> _Work task_
Which lines of the data contain the string "agent"? Copy every one.
START Data for review
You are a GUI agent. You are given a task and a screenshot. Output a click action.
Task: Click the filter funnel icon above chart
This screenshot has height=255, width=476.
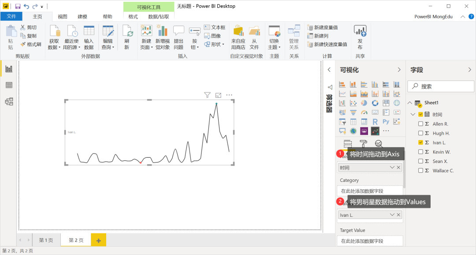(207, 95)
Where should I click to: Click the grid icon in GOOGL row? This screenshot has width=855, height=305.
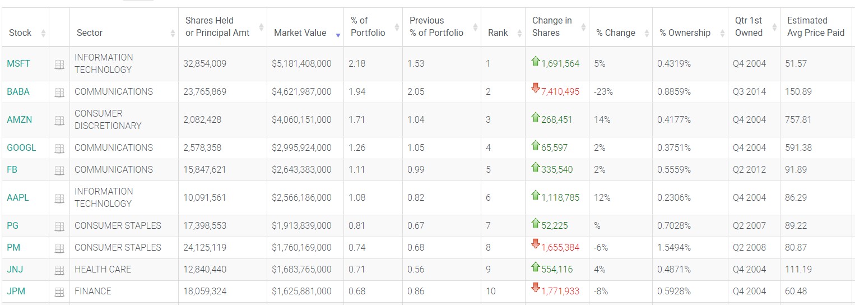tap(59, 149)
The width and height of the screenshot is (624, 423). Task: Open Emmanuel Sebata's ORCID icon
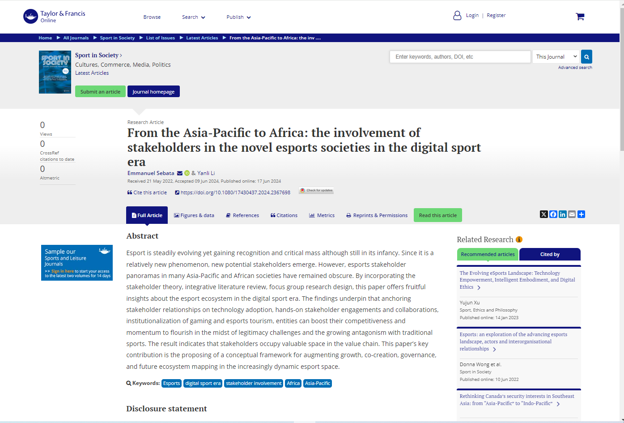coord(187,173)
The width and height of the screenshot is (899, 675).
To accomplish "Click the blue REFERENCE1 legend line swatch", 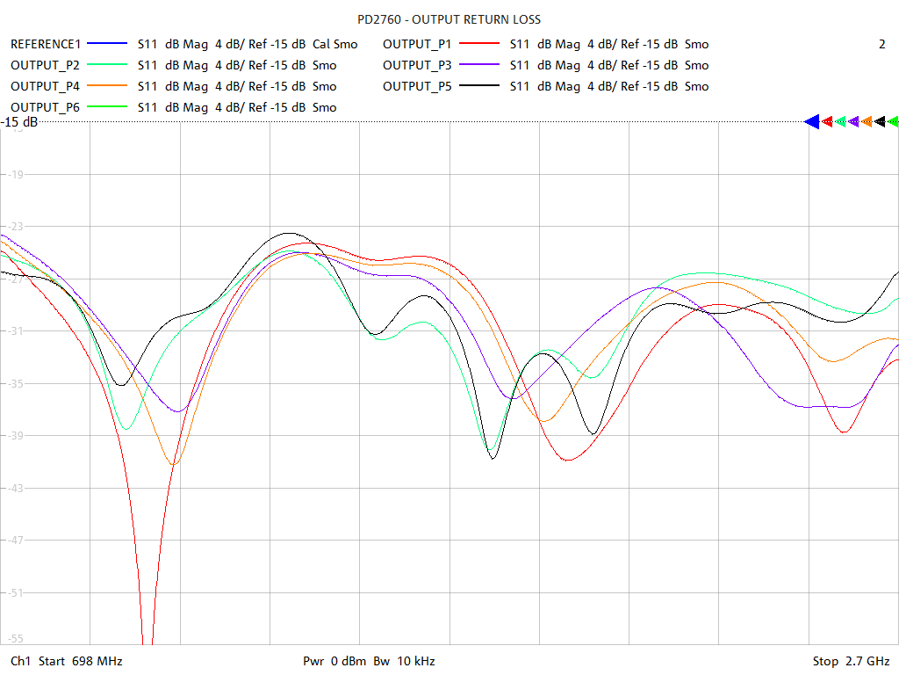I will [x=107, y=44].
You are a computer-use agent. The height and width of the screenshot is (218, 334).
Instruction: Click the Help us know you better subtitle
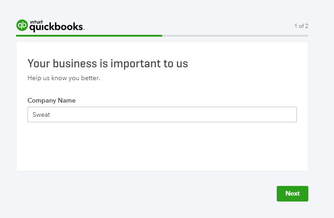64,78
END Data for review
START Data for review
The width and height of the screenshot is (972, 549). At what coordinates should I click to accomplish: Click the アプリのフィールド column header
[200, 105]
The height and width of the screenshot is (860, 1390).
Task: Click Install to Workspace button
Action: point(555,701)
END Data for review
START Data for review
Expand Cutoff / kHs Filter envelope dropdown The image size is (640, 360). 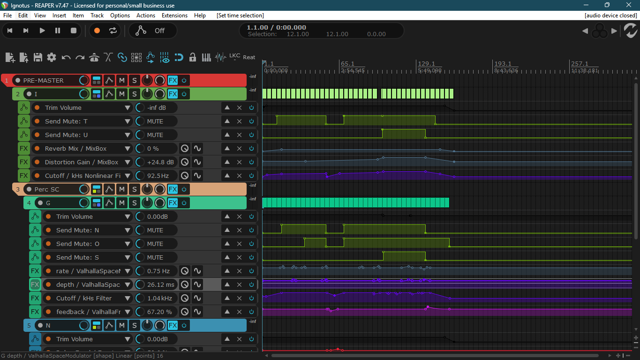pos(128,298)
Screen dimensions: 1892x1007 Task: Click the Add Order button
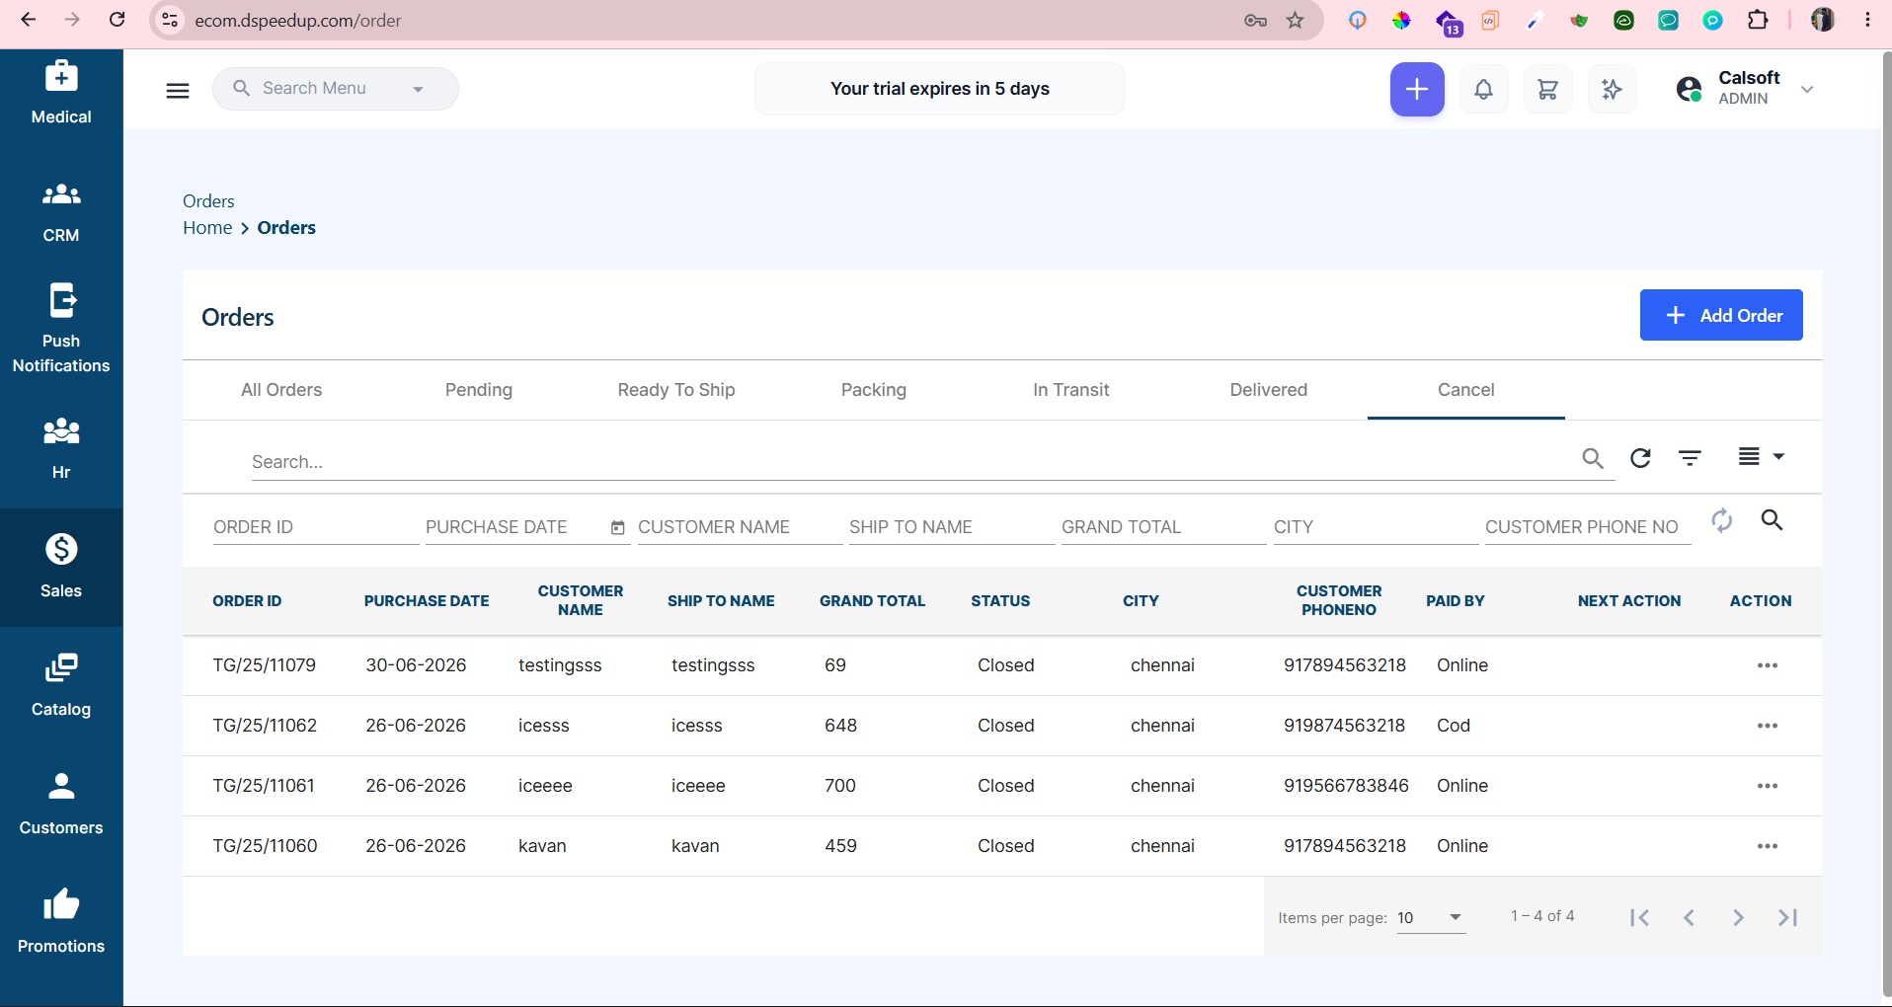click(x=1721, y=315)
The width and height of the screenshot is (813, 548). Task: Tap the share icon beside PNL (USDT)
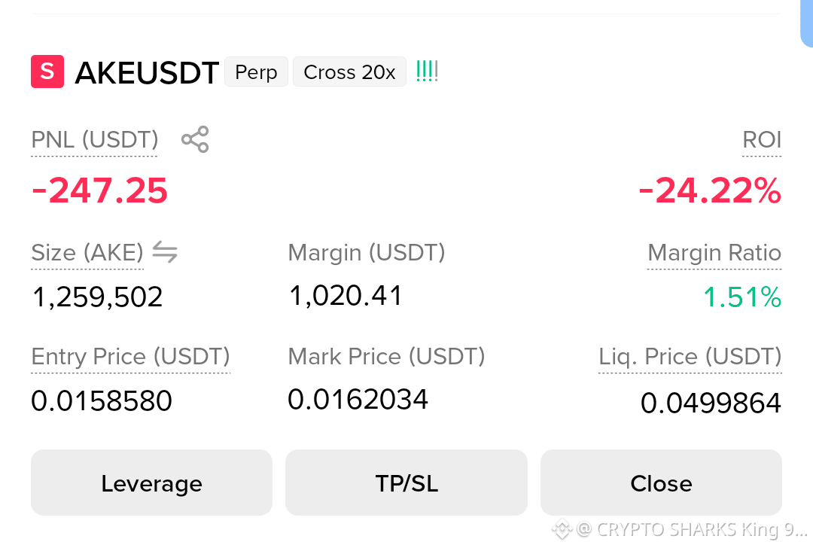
END Data for review
> _Solution to this task_
You are a GUI agent. You are given a task and a screenshot. Output a click action.
You are a computer-use agent. The height and width of the screenshot is (218, 334).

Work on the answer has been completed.